So many things go hand in hand when you describe post music. Deep-running concepts with dramatic, narrated passages, epic highs offset by sunken, sullen lows and countless emotive climaxes intersected by last-gasp crescendos. These are all the cogs that are found in that well-oiled wheel that keeps our beloved post-rock relevant and moving in the right direction. They are all part of the formula that make this style of music deeply personal, purposeful and ultimately meaningful.
And with all that in mind I want to talk about Fargo. The Leipzig based four-piece, who were founded back in 2012 (and featuring a new guitarist and bassist since 2017), have all these qualities I mentioned above racing through their veins. So where do you go next, when you want to make more of an impact and somehow elevate your sound to another level? Maybe go back to basics, and go closer to home? Well, with Geli, Fargo have done exactly this by writing about topics close to home, both logistically and emotionally. Geli is four tracks brought together by four cities, all connected through one amazing woman.

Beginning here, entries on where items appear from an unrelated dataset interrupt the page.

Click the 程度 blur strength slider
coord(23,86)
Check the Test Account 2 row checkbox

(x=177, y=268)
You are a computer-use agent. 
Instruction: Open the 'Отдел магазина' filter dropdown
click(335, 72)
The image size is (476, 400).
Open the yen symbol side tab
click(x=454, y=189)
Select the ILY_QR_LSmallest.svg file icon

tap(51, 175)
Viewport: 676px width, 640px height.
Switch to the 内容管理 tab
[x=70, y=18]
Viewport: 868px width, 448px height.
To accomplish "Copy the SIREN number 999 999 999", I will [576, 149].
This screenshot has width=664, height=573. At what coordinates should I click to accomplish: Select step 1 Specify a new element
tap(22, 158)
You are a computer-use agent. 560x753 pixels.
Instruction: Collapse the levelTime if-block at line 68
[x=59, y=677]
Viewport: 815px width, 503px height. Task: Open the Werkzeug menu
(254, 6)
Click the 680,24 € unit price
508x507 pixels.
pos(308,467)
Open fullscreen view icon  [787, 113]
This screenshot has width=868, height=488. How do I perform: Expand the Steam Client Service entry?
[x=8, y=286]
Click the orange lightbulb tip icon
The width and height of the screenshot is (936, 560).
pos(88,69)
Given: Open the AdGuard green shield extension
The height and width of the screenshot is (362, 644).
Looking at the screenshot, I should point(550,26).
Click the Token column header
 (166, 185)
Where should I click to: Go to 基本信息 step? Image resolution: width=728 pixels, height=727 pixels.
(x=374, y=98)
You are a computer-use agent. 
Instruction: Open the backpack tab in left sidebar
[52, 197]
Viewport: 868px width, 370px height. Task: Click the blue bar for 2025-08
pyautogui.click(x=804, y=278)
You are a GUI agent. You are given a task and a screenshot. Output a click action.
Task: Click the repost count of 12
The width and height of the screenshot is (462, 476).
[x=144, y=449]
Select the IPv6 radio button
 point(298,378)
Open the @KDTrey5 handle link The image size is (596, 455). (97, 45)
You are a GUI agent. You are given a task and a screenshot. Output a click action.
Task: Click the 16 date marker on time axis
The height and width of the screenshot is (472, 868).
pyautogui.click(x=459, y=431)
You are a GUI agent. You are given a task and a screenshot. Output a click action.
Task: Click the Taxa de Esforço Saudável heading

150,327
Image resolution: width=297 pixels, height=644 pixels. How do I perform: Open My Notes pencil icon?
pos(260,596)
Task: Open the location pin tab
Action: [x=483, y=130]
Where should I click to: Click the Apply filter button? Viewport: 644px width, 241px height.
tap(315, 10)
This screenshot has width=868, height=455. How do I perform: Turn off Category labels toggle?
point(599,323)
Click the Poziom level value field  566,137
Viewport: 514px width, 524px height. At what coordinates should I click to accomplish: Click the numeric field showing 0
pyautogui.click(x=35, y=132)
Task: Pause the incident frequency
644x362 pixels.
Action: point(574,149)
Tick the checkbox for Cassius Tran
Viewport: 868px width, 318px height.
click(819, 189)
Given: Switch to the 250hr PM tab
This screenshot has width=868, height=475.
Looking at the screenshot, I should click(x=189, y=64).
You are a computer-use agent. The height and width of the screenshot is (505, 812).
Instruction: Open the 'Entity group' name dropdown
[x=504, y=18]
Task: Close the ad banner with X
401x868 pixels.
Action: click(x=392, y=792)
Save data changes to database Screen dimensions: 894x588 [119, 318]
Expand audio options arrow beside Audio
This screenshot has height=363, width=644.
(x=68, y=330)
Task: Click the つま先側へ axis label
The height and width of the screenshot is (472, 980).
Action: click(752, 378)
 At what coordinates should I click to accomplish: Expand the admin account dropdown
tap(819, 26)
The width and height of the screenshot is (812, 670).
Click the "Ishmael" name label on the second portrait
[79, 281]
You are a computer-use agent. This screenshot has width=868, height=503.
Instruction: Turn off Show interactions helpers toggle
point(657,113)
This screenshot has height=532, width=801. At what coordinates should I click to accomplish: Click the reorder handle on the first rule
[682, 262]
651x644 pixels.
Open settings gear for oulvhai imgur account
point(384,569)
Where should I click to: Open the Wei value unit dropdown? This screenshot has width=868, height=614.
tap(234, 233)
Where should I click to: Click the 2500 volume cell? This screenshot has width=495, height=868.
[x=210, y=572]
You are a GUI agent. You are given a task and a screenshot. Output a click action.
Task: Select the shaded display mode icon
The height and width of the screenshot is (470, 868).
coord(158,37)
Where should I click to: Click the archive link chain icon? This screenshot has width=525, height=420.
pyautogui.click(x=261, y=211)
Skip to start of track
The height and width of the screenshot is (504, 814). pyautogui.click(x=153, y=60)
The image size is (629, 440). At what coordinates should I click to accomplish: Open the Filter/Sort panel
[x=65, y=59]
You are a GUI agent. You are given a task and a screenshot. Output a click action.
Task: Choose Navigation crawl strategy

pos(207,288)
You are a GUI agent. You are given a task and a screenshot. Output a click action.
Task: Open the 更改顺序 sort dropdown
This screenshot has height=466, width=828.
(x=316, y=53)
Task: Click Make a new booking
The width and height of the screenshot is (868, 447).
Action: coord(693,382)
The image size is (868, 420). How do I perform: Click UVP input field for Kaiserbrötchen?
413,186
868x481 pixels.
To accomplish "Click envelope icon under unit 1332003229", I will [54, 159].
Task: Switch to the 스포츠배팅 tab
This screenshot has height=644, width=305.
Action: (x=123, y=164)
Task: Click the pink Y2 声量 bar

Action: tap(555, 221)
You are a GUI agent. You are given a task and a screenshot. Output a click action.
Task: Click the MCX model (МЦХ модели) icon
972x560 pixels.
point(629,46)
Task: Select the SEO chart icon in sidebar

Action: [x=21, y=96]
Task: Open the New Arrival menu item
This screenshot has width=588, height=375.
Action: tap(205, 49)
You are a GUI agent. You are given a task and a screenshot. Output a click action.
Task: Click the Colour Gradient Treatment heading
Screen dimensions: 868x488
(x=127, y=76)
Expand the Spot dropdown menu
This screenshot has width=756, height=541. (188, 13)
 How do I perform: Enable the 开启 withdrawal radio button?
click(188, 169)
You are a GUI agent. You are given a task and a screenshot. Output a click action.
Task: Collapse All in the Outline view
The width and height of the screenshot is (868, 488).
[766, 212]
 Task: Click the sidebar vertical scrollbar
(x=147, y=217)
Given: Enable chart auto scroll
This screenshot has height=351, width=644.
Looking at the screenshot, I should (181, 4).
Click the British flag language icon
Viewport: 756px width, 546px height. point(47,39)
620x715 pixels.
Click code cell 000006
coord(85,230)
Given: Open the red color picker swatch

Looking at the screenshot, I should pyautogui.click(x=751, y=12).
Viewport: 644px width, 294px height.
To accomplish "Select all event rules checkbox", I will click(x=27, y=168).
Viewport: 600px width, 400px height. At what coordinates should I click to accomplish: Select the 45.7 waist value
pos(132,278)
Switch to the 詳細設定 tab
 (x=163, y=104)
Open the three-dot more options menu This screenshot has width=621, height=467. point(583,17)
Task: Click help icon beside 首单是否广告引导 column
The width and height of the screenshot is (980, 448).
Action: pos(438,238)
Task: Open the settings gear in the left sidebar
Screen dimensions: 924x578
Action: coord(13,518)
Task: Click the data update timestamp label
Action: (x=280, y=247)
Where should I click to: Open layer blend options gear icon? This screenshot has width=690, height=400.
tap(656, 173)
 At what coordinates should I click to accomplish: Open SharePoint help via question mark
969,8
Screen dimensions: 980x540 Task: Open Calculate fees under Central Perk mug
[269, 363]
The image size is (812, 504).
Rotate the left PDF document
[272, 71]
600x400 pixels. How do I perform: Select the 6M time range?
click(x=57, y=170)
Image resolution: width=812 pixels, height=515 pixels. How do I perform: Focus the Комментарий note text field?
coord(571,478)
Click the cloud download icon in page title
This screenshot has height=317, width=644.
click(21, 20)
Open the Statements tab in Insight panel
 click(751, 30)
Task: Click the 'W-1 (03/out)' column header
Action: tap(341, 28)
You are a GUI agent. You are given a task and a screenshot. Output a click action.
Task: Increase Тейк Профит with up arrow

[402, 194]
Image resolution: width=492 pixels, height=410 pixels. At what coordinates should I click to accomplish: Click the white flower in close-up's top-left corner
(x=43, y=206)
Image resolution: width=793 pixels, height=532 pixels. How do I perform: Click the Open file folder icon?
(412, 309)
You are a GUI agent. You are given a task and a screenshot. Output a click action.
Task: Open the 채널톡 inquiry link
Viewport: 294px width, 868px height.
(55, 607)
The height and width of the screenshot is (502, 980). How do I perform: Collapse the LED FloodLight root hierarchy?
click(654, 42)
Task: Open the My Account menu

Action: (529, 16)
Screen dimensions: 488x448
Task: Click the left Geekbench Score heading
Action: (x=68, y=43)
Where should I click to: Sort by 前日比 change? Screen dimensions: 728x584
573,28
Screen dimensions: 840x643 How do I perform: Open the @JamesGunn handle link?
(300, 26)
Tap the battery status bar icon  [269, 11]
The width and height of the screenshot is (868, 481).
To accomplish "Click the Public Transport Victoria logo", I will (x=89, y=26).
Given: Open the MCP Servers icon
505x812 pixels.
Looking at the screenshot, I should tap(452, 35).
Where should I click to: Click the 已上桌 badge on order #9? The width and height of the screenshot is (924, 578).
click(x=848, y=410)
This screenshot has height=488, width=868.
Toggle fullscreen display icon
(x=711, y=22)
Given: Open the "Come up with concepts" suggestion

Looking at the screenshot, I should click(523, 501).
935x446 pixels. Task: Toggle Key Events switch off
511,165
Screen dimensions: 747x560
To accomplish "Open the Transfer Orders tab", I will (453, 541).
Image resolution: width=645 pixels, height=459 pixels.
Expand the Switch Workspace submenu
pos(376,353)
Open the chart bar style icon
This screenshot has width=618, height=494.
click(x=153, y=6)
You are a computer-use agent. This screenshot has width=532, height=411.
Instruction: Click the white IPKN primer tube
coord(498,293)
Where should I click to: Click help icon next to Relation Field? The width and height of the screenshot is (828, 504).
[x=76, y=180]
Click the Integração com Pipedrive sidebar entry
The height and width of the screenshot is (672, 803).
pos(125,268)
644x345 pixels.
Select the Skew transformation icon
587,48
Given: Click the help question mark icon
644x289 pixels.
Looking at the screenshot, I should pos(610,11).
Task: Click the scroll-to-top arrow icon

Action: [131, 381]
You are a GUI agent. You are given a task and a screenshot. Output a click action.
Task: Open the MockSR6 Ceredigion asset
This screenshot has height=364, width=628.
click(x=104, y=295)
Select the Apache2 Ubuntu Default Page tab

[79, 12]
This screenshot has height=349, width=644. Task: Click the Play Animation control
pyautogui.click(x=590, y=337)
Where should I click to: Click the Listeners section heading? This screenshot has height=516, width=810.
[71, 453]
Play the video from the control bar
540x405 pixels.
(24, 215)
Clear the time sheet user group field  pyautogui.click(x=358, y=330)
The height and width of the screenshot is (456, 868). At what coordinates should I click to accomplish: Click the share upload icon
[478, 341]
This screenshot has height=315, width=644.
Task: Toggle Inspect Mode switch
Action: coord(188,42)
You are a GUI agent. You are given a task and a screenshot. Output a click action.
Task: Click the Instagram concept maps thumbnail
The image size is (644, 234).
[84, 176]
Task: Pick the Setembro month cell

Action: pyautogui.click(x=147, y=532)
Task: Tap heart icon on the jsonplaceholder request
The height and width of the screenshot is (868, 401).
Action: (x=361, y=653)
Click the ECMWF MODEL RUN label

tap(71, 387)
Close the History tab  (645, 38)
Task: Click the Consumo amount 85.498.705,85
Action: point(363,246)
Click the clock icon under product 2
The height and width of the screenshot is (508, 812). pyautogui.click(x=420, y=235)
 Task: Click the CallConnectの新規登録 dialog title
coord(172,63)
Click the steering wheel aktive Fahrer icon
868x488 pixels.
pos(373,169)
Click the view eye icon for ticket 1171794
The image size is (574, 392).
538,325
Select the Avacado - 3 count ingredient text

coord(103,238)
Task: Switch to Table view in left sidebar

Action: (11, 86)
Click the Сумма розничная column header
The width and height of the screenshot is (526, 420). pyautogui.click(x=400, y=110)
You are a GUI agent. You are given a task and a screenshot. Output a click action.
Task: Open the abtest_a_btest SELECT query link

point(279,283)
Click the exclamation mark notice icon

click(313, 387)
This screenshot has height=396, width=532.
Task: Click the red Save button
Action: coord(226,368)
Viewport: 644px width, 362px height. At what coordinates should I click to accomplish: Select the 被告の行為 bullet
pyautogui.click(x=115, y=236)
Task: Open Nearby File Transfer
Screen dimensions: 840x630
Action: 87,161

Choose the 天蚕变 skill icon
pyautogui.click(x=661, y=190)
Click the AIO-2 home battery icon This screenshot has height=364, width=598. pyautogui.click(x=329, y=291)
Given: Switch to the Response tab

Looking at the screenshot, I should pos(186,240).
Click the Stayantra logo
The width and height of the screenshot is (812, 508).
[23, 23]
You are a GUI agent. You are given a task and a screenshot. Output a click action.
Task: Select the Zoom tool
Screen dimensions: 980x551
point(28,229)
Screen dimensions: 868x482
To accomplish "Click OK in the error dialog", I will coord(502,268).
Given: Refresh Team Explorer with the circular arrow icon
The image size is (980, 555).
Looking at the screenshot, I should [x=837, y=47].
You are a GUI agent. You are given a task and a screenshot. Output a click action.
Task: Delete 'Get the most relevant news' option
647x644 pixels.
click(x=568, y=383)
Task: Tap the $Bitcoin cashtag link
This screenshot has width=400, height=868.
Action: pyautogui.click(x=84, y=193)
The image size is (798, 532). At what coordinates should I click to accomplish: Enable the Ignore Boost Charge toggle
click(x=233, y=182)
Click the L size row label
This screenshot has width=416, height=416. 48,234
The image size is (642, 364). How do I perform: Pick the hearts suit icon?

Geli was the nickname given to Angelika Zwarg, mother of two close friends of the band, who was also an art teacher and painter. Sadly, she died in 2018 after a long illness, but her art will live on, and Geli’s work now illuminates the album cover with her painting, “Dark Houses”. The four tracks on the album are named after four cities in Germany, which allows the band to feed their knowledge and connection with these cities through music.
The opening track, Dresden, hits you square in the jaw right from the outset with thundering drums and heavy-set riffs that quickly fade into lightly plucked strings and sombre-struck percussions. A gentle rise in tempo and atmosphere leads the track along a rich, warm passage of soft bass guitars and brisk, quick fire rhythm guitars, before exploding once more into a turbulent and hostile wall of angry bass cords, menacing licks and distorted vocals. A great opening track that has the weight and heft of Russian Circles, with the melodic soundscapes of Explosions In The Sky.
Regensburg begins crisp and clean with a proggy feel to it, with this infectious synthesised scratch behind the melody, that adds that quirky layer to it all. The contrast between heavy and light is showcased brilliantly here with those meticulously timed drums and those great big guitar swells breaking and crashing off the softer, more placid passages, ebbing and flowing from start to finish. Berlin follows it with plenty of reverb and drone-like atmospherics. Lone, remote cords play through the ether with more of those metronomic drums pacing the track, keeping it all tight and compact. Mighty riffs power through those sharp, vivid lead solos which seem to zigzag like lightening across the berlin skyline before coming to an abrupt and inevitable end.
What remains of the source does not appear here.